Thursday, May 4, 2023

Kerfing plane/saw

    Followers know I have a shop full of tools and yet something I like to do is make more tools.  When I make a tool it connects me to the roots of the craft and because am retired I can spend time navel gazing without worrying about a production deadline.  Actually I just turned 65 years old and had the joy of my prescription drugs plummeting in price, so retired and lucky too.

  Anyway I digress.  I have seem a variety of kerfing plane/saw plans on the net for years. In the past I was able to cut rebates  and dadoes on my router table or table saw just fine  actually,  very accurately and efficiently. Now I like to fool around with hand tool projects and so decided I wanted an accurate way to cut consistent rebates by hand. The solution is the purpose made plane/saw.

  My tool uses a saw blade rather than a plane blade.
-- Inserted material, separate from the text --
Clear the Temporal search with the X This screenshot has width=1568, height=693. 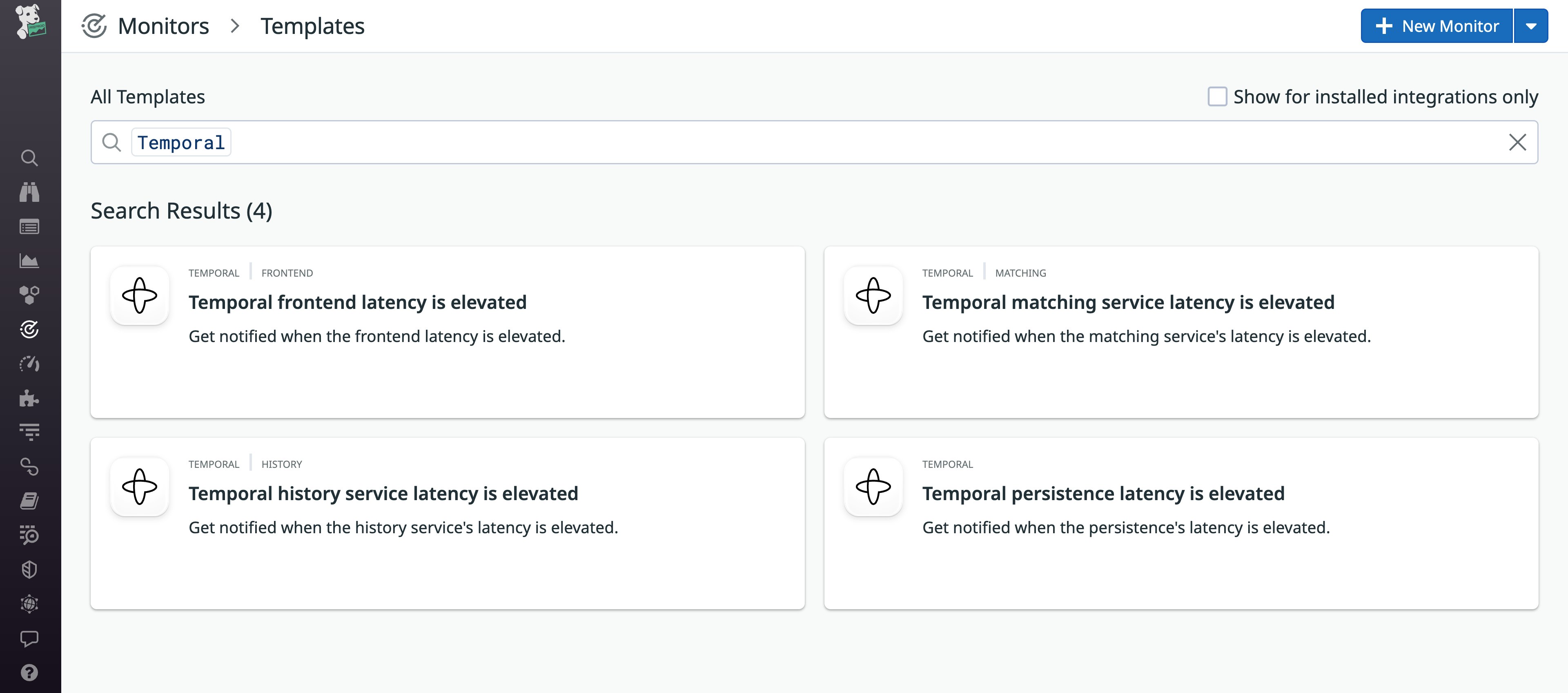(1517, 142)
    This saw blade is one of a set I bought from a old fashioned hardware store ages ago that has been sitting on a shelf because I knew that one day I would need long random saw blades. This set of blades came with a terrible short lived handle that was supposed to give you a selection of saws that took up little space in your tool box.  The loose blades were really only suitable for baking into a cake and sneaking into a frontier gaol. A few years ago I put a short blade onto a knife style handle for my wife to use as a bone saw (in the kitchen).


  

  I cut this blade in half with my angle grinder and a cutting disk.  Then I got semi-artistic and shaped the blade to fit better on the wooden handle. 
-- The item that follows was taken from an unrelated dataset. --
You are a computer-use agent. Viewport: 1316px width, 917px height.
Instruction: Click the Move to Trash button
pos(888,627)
  The blade is screwed to a piece of 7/8 inch elm with the drilled out area for my thumb. I had the blade cut 1/2 lower than the bottom of the elm back board.
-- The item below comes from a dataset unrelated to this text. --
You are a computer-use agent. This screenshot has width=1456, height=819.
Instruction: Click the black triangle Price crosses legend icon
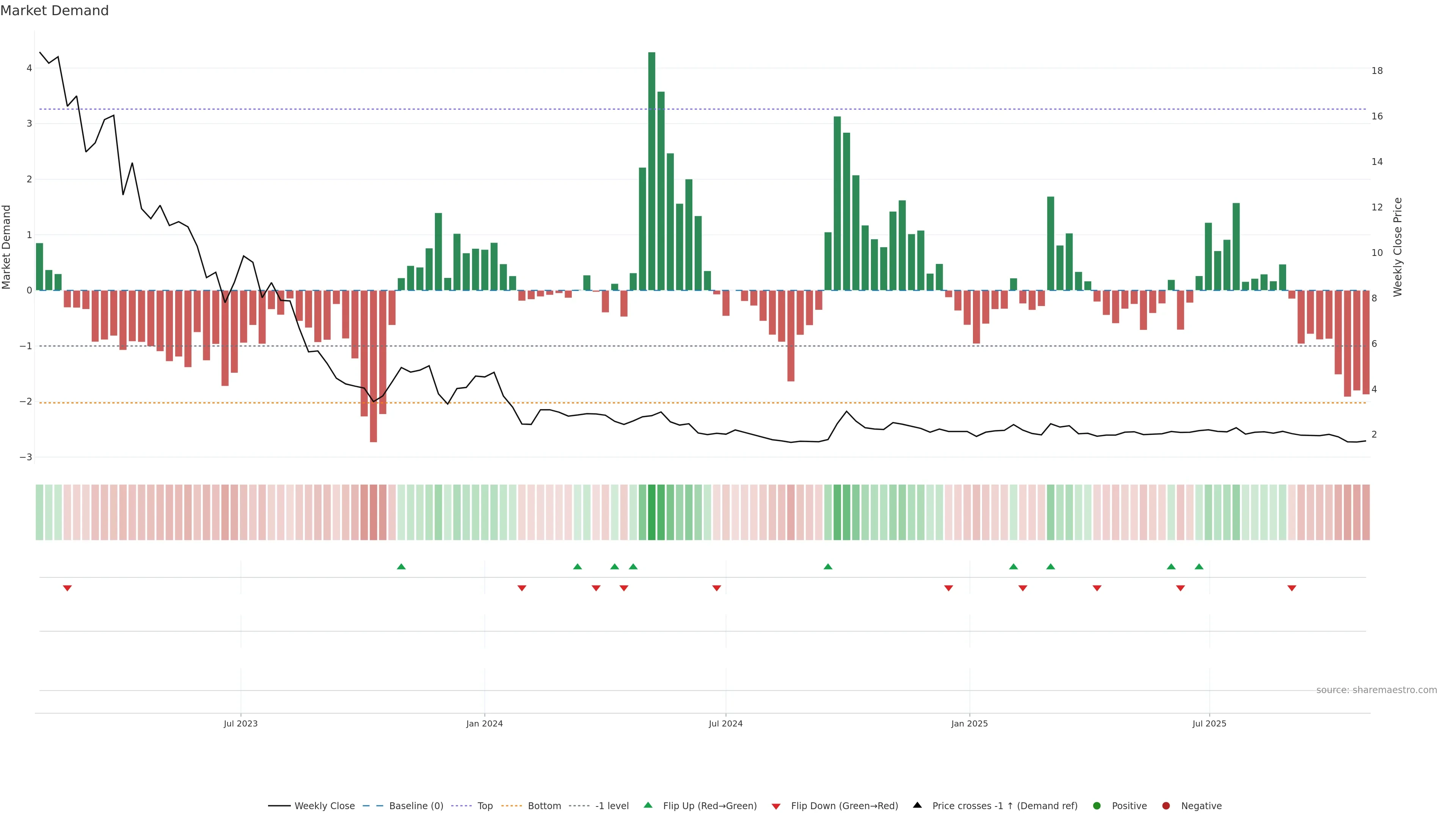coord(917,805)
  Stage two was to attach a fence to the other side to create a stop/runner that you allow the blade to cut 1/2 inch in to the work piece.  That way I can cut out a dado/rebate that is 1/2 inch square by sawing until the blade bottoms out. 
 

   The fence is white oak, straight, stable and hard wearing.  I sealed the wood with orange shellac and in use I have found that I need to round the end of the handle since there is more pressure horizontally necessary than I anticipated.  Getting the cut started is similar to getting any rip cut started, a bit tricky.

  I have the other half of this blade left and two more shorter blades with finer teeth. I will certainly keep them, wrapped in oily paper and no doubt they will get used, someday.